Esta semana la Alcaldía de Cali culminó la reparación de la red semafórica de la ciudad, que se vio gravemente afectada por los desmanes que se presentaron durante el paro nacional, en abril y mayo del año pasado. Tomó once meses reparar 155 intersecciones, muchas de las cuales fueron vandalizadas y otras destruidas, lapso en el que los caleños padecieron el caos ocasionado por la falta de los dispositivos que regulan los cruces viales.
Más allá de tener que soportar trancones y, además, de correr riesgos al pasar, tanto peatones como conductores, intersecciones de vías rápidas que se quedaron sin semáforos, la destrucción de estos elementos de movilidad tuvo un impacto invisible profundo en los caleños, primero, porque propició el desorden y, por lo tanto, produjo la visión de una ciudad caótica y, segundo, porque estimuló el mal comportamiento en las vías, un mal que la ciudad ya tenía, pero que evidentemente aumentó.

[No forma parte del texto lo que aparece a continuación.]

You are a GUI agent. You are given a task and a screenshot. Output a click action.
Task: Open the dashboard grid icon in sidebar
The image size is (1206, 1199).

Como si lo anterior fuera poco, la reparación de la red semafórica le costó a la ciudad más de $4.000 millones, recursos que perfectamente podrían haber sido destinados para atender alguna de las tantas necesidades que tiene Cali.
Esta semana, el 28 de abril, se cumplirá un año del inicio del paro, y bien vale la pena reflexionar en torno al grave daño que se le ocasionó a la ciudad y a todos quienes habitan en ella. Lo ocurrido debe servir como referente de algo que no puede repetirse, no porque no pueda haber protestas en Cali, pues desde que sean pacíficas deben garantizarse, sino porque, bajo ninguna circunstancia, se puede promover ni aceptar la destrucción como un mecanismo válido para manifestar la inconformidad.